■ Work request:
Set the pictures aside and return each record below precisely as written.

■ Recorded data:
• • • • • • •

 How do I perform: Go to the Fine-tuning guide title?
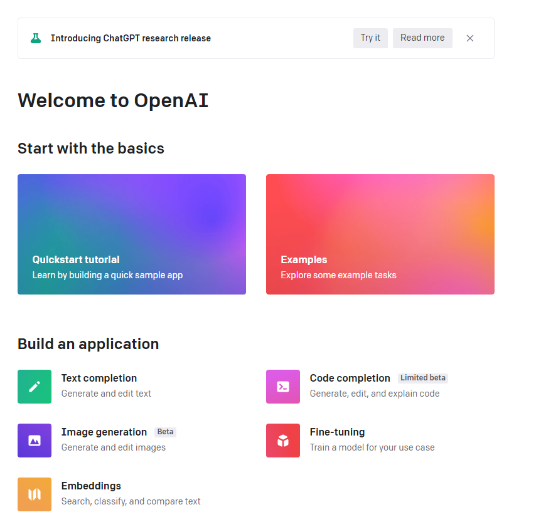click(x=337, y=432)
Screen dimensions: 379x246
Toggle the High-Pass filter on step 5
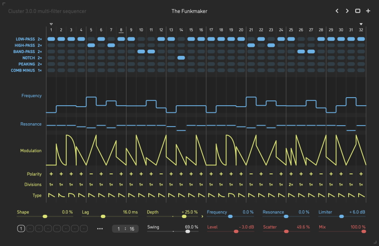pos(91,45)
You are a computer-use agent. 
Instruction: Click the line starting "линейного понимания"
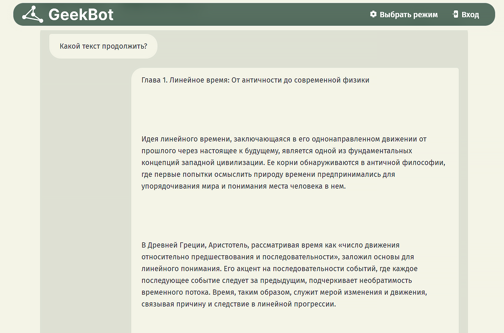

• • • • • • •

■ Output of the exercise:
 How do I perform: Go to the Fine-tuning guide title?
click(x=337, y=432)
Screen dimensions: 379x246
Toggle the High-Pass filter on step 5
pos(91,45)
You are a computer-use agent. 
Instruction: Click the line starting "линейного понимания"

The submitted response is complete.